Grant was likely just as inept, but still gets spillover credit for his military career, and at the least didn’t start a useless war.
It’s hard to think of another president that was as much and as spectacular of a failure as the current one. Has the man actually accomplished anything?
I voted for Buchanan, because of the Civil War. He did absolutely jack-shit to stave off a conflict that had been brewing for decades; other men worked out compromises to keep the fighting in the future, but Buchanan just let everything build up. Bush caused another country’s civil war through his own greed and incompetence, but Buchanan caused our civil war by supporting passively and actively (Bleeding Kansas) tensions between two groups primed for bloodshed.
Probably Buchanan. My guess is Bush will wind up being the worst ever, but at this point we don’t have the historical distance to make that judgement.
I’m happy to vote for GWB. Can even a backer of the man point to a single durable and positive accomplishment? Historians will remember him for little more than the Iraq war, which, as a piece of governmental folly, has few equals.
Even Warren G. Harding, the man who admitted he was unfit for the job, has no comparable blemish to his record. Teapot Dome was trivial by comparison to Iraq.

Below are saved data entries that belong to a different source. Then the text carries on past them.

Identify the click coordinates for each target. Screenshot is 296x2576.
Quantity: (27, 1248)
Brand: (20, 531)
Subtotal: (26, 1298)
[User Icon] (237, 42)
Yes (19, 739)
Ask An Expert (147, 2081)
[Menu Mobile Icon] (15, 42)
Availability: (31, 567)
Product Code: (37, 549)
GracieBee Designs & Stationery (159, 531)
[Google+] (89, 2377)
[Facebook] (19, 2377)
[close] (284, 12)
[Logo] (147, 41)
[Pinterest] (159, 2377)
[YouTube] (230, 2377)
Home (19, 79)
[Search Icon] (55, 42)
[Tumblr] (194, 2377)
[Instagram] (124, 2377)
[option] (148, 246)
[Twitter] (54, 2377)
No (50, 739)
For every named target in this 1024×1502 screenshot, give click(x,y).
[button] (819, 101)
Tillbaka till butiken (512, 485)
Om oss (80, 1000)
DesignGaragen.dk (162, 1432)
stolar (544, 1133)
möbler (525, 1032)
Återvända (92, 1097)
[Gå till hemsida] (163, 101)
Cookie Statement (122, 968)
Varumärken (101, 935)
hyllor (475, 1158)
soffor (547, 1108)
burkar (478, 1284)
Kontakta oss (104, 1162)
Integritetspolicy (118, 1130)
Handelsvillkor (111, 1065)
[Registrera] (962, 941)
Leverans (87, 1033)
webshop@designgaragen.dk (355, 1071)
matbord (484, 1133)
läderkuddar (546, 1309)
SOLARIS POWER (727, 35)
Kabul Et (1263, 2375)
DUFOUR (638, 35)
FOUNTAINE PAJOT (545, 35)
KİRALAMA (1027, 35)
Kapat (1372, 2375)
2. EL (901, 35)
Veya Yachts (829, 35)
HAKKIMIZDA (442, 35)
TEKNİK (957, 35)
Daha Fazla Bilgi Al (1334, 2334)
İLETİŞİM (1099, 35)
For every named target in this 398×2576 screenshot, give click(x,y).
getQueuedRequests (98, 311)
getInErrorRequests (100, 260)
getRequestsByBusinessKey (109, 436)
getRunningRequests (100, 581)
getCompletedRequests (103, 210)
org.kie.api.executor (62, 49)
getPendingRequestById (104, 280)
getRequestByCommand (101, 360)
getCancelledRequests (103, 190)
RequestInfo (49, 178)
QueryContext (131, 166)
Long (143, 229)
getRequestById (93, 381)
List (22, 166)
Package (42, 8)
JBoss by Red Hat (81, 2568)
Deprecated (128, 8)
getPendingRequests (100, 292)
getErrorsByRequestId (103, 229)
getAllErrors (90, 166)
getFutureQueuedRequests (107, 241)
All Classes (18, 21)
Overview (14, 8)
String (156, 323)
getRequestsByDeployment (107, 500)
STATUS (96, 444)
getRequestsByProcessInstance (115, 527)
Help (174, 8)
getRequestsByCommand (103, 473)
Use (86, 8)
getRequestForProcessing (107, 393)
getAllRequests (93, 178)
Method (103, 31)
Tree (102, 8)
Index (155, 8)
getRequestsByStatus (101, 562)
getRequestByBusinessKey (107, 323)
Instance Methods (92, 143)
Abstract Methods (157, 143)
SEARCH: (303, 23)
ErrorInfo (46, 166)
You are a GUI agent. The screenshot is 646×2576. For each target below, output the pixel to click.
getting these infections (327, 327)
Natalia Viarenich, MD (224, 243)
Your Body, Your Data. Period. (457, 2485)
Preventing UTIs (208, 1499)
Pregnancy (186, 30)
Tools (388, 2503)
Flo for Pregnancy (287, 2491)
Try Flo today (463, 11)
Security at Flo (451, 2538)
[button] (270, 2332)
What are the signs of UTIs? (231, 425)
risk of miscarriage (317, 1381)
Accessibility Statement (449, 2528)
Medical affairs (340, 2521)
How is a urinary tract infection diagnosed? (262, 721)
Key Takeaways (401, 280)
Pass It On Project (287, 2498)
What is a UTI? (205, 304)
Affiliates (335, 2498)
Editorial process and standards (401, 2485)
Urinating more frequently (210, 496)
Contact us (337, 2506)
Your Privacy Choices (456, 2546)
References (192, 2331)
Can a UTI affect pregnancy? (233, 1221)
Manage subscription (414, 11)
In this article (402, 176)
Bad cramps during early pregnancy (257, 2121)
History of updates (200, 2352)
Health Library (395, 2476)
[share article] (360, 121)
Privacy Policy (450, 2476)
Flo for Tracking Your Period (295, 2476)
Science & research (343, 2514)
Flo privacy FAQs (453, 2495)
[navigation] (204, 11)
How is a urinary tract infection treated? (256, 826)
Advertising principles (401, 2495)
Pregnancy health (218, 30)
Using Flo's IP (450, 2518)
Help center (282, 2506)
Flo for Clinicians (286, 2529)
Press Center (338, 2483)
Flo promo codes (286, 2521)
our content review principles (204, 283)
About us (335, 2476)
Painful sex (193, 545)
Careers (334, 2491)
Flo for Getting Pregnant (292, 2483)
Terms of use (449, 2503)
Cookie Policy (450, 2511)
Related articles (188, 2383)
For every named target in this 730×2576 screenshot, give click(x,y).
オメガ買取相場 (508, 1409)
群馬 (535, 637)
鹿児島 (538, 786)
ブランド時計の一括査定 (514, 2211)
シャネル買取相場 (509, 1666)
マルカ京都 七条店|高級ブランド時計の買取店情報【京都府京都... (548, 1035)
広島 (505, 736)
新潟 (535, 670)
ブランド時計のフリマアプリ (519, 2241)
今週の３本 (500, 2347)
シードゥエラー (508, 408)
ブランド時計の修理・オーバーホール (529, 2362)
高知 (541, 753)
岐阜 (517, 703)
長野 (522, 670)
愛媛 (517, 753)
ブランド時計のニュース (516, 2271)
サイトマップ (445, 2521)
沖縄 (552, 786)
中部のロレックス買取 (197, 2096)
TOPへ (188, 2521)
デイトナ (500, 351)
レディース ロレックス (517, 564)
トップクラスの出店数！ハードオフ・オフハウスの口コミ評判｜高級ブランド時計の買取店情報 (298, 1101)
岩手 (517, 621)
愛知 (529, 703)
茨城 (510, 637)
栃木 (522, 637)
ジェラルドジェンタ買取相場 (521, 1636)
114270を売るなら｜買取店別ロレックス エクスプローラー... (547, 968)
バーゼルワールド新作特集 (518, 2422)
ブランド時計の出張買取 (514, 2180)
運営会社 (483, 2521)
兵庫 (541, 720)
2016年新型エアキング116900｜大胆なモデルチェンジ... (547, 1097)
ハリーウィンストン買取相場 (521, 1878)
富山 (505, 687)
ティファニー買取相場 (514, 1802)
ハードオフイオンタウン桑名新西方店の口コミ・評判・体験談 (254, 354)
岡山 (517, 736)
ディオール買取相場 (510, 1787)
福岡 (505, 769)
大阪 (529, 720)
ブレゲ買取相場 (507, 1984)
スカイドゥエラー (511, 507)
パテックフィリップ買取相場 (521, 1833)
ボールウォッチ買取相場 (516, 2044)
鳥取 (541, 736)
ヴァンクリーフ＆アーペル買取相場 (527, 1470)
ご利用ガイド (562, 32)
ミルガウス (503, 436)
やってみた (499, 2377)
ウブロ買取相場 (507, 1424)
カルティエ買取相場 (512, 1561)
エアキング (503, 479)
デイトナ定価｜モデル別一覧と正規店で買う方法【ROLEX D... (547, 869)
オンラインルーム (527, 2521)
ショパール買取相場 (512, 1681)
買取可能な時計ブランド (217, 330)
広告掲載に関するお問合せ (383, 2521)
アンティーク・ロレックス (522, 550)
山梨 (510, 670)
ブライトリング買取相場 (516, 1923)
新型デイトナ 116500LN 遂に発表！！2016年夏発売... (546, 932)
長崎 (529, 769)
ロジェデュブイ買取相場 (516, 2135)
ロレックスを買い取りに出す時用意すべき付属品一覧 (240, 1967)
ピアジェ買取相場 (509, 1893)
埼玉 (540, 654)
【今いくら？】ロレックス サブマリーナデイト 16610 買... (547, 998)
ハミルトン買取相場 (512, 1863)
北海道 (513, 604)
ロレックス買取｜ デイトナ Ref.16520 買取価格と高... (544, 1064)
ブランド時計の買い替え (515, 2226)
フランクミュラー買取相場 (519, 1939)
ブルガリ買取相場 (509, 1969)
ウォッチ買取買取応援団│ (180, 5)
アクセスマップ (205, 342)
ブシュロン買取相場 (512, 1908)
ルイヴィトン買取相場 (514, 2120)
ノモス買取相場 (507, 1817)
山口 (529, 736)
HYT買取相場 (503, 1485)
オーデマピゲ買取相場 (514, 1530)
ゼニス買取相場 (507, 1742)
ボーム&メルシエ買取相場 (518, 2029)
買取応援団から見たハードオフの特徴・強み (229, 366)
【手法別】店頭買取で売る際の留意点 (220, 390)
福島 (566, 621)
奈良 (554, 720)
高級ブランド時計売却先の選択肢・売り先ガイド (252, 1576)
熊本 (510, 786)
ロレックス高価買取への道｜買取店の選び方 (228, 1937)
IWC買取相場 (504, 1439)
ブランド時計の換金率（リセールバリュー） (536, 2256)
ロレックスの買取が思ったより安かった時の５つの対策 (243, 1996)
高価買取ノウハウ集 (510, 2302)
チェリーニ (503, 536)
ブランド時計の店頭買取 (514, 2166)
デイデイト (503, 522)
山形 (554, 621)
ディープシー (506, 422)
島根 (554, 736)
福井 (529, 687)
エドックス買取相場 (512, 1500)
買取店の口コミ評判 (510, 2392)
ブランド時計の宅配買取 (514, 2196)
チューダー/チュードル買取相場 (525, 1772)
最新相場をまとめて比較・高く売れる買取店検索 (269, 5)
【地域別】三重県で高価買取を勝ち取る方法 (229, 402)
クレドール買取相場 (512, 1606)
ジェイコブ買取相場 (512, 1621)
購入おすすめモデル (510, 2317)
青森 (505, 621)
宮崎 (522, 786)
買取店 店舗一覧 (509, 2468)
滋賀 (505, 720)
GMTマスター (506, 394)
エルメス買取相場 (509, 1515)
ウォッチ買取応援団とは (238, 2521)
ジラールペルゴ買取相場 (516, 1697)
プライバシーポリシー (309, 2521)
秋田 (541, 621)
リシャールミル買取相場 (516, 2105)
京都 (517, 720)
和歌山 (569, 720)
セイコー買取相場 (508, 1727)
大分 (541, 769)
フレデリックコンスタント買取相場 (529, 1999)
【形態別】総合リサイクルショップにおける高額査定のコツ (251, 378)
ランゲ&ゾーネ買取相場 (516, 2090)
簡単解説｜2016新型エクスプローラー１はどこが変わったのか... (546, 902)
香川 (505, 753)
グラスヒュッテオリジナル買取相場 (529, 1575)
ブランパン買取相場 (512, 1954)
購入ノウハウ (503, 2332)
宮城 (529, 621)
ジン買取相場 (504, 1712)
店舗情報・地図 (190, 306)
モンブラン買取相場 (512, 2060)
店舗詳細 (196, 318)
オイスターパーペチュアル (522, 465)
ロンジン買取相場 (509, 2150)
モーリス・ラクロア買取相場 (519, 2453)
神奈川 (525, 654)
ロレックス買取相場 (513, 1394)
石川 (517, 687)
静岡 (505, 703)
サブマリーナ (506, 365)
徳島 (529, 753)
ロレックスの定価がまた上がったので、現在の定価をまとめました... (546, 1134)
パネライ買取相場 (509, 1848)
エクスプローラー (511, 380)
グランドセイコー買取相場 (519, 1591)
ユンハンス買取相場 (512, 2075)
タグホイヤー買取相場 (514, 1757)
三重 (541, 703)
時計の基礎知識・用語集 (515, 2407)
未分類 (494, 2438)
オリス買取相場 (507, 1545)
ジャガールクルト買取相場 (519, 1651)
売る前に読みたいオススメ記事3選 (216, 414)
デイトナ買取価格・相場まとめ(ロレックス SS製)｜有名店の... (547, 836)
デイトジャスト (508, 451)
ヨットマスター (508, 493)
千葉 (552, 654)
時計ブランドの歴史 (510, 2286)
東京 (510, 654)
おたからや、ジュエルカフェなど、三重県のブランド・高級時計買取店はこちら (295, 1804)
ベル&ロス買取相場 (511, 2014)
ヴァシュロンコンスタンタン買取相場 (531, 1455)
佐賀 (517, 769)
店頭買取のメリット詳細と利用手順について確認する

According to this book, it seems that Woodrow Wilson might actually be a better choice. If you look at the US invasions into Cuba, Nicaragua, Mexico, Russia (yes, Russia), and others I might say that he has GWB beat. Then there would be Wilson’s intentional segregation of the US Government, the support for the KKK, etc. Yep, seems like GWB is a right upstanding individual by comparison.
Tax breaks and very very nice increases in stock prices for a lot of US arms and support companies. A lot of people have made a lot of money during the last 6 years.
I don’t know enough about US history to really give an educated answer but the American civil war was the most disastrous thing to ever happen to the US.
Iraq is bad and Bush is a terrible President but so far the results of his lying and overall mismanagement are not up to the American Civil War level of FUBARness no matter how much I want Bush to be the worst or the worst.
He pretty fucking bad though
I think he’ll lose this crown once we (eventually) learn about all the closed-room deals that have been cooked up by the present Administration.
You don’t look a day over 150.
Well, dwarves do tend to live a long time.
Tax breaks are hardly a good thing when you are throwing money away at the same time, and that’s what Bush has been doing in Iraq and elsewhere.
In Buchanan’s defense, was the Civil War avoidable? Perhaps some compromises could have kept the union intact for a matter of several years, but is it realistic to think that anything Buchanan could have done would have done anything but delay the inevitable?
Yeah, Buchanan is the 800-lb. gorilla of bad presidents; he sets the bar really low for malefactors to limbo under.
I suppose it depends on what criteria one uses to define “bad” and “worst”. GWB has shown flashes of a maliciousness that (from that list of five) only Nixon is known to have exceeded, but Buchanan’s combination of fatalistic passivity and ill-hidden sympathy for Secession inarguably did more damage.
Sailboat
Perhaps not, but he didn’t even try. Henry Clay did a great deal to stave off war. So did Daniel Webster. Neither of them were President, and both did far more than Buchanan to try to save the Union.
Are you saying there aren’t people who would use that as a plus?
Sal Ammoniac ask for potential positives. I’ve seen many a poster say that the tax breaks were a positive thing.
I agree with you BTW but Bush supporters are thin on the ground here nowadays so I was just filling in.
Buchanan seemed so overwhelmed by his job that he declared he would not seek a second term… in his inaugural address. And no, he did nothing to delay or prevent the Civil War. Who knows how Bush’s decisions will look in the future - here’s betting they won’t look any smarter - but Iraq sure hasn’t killed more Americans than the Civil War.
Accurate but perhaps not totally relevant. Bush’s avoidable war has killed more people than the perhaps unavoidable US Civil War.